The melody begins to subside and turns meditative as Tahomaru slowly moves closer, his sword lowered to his hip but ready to strike. What he distinguishes among the shadows is indeed a human form with a large, basket-like woven hat hiding his head down to his chin. Tahomaru exhales with relief. Just a _komuso_ , a wandering monk of emptiness. One of those who have the exclusive rights granted by the Shogun to travel across the country, playing their flutes in the search of enlightenment, as their Zen practice requires. Tahomaru knows that his father grew highly suspicious of them over the years as it was too easy for spies to sneak around their land under the disguise of komuso. A reed hood worn on the head, manifesting the absence of a specific self, was often to hide a cold-blooded ninja.

The komuso takes the flute from his lips and slowly puts it down, acknowledging his presence.

But the sound continues to flow. It grows stronger, then slowly fades but lingers, an airy tune trembling and swirling intricately until the new harsh blow would follow. Now, it sounds like gusts of wind rising in the emptiness. Tahomaru feels the shivers creeping down his arms. A chill, not that of the mountain night but deeper, sharper, pierces through his bones.

A monotone voice muffled by the hat, the voice with no personality, no gender, nor even signs of age, comes from within, beginning to chant slowly “ _I-ro ha ni-ho-he-to…”_ _:_

“Even the blossoming flowers will eventually scatter. Who in our world is unchanging?”

Tahomaru knows the old chant, _Iroha no uta_ , which contains every syllable only once. Children learn kana in its order. He finishes in his thoughts, _“The deep mountains of karma — we cross them today and we shall not have superficial dreams nor be deluded.”_

His katana rips through the thick air, through the windy sound of the flute and stops at the monk’s neck, just under the brims of his hat. Tahomaru presses slightly until meets the resistance of the solid flesh. Not a wraith.

“Who are you and what are you doing here?”

“I am no one,” the komuso doesn’t flinch, not even slightly. “And so shall be you, soon.”

The sword tilts down, suddenly too heavy in his hand.

“Explain your words!” Tahomaru demands harshly but his voice comes out faint. It dies in the emptiness, gets drowned by the ghostly tune.

“Soon, your soul will be swallowed by the demon, and your existence will cease,” the komuso says, expressionless as if just stating the fact. “For you have made up your mind.”

Tahomaru feels his knees turn into jelly. He swallows hard on a wad of bitterness.

The tune is swirling, encircling them in the cocoon of darkness and silver shadows, until there’s nothing left except for the trembling sound, the dark figure before him and the waning moon above him. Tahomaru is seated across the cold ashes from the monk, his katana back in the scabbard. The liquid _nothing_ flows through his veins. The melody reverberates in the hollowness of his chest.

“How do you know it?” he asks, only half-wondering as if he’s sleeping and seeing a dream. And maybe he is?

“I hear it in this tune, for it is the tune of your mind. You are ready to sacrifice not just your life, but your whole eternity for your people, aren’t you?”  

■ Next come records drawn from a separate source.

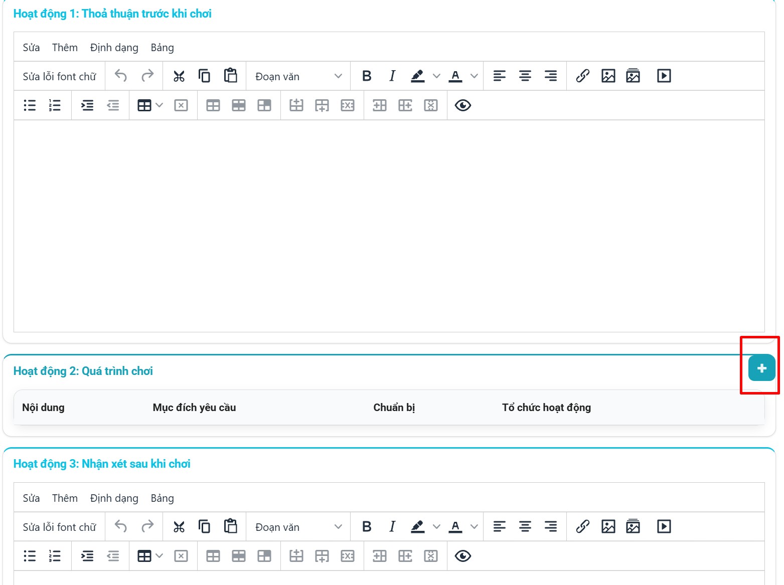Insert media video in first editor

pos(664,76)

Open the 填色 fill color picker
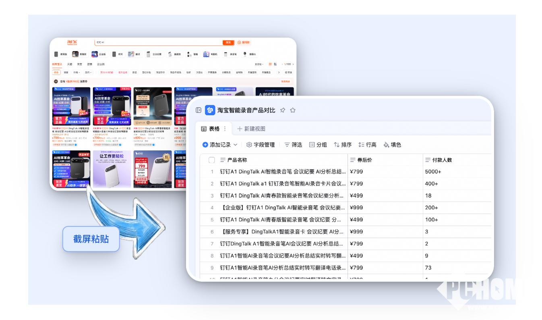pos(392,145)
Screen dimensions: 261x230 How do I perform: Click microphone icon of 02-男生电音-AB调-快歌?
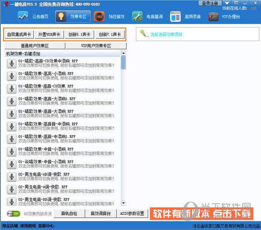coord(12,177)

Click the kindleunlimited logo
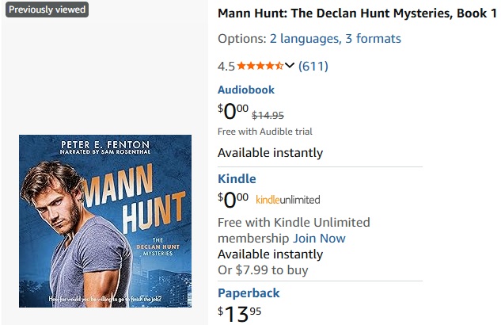tap(287, 200)
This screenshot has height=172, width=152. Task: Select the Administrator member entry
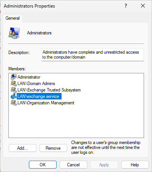[29, 77]
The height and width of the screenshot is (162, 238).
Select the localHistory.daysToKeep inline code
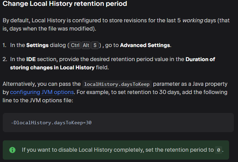coord(117,84)
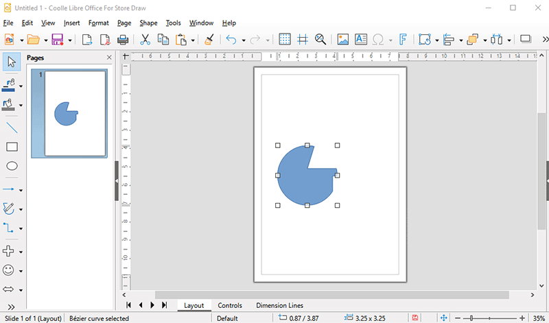Click the Clone Formatting paintbrush
Image resolution: width=549 pixels, height=323 pixels.
(209, 40)
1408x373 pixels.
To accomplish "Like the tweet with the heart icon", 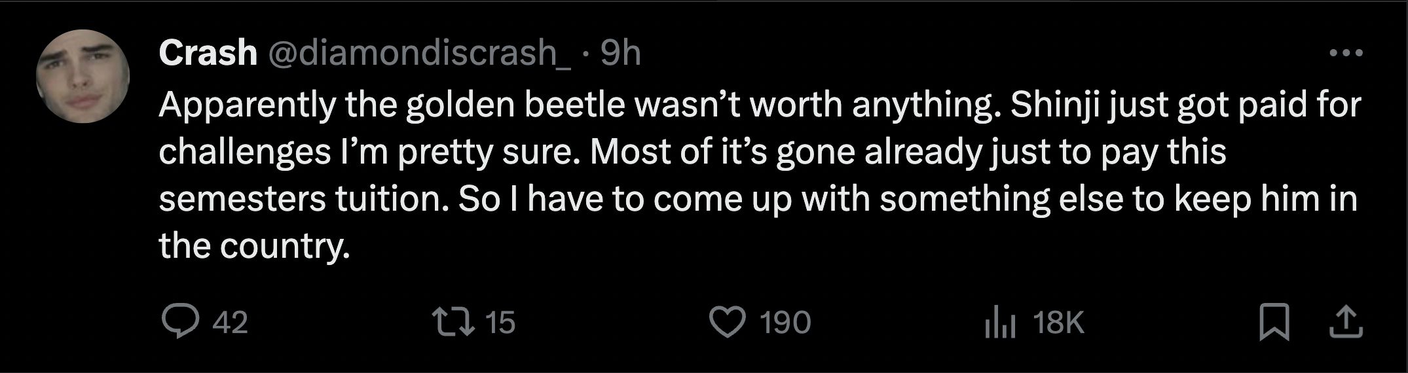I will [728, 322].
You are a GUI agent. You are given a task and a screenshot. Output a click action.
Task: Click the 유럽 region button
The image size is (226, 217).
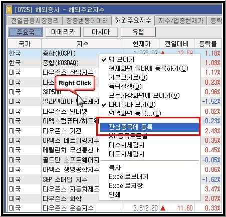[138, 32]
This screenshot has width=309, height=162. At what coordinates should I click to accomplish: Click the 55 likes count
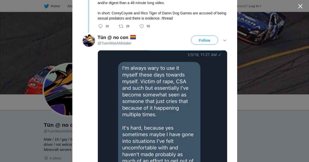148,26
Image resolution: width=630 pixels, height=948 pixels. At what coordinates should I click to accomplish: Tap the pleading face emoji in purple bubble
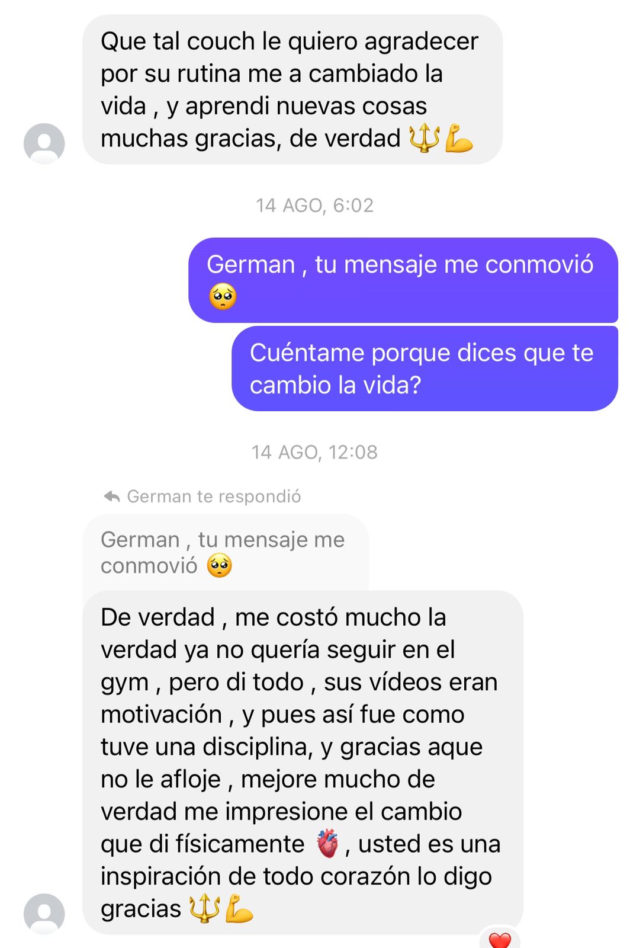pyautogui.click(x=223, y=296)
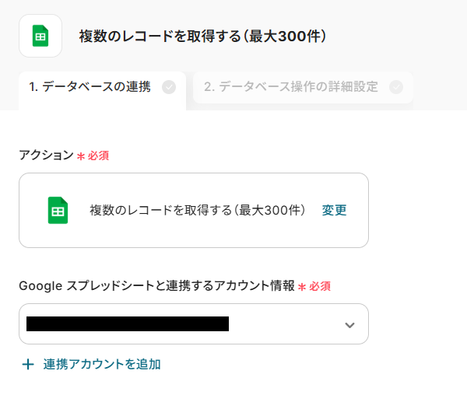Open the 2. データベース操作の詳細設定 tab

(x=291, y=87)
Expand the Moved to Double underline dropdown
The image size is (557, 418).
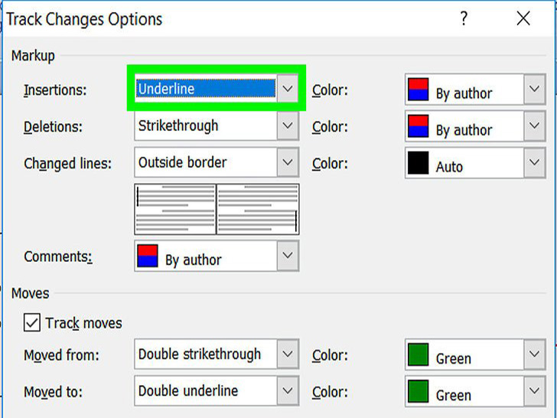(288, 391)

“Of course, I am,” the words come out firm and heavy from Tahomaru’s mouth as if he really has made the decision. He can’t feel any wavering anymore. “They are suffering.”

“People suffer all the time, everywhere. This is how this world is. Your people aren’t any different.”

“And what should I tell them?” a sudden wave of anger rises within him along with the harsh sound of the flute. “‘My people, the days of your prosperity are over and now you will be suffering and dying in thousands from all sorts of calamities, for your lord’s soul is too precious to him’?”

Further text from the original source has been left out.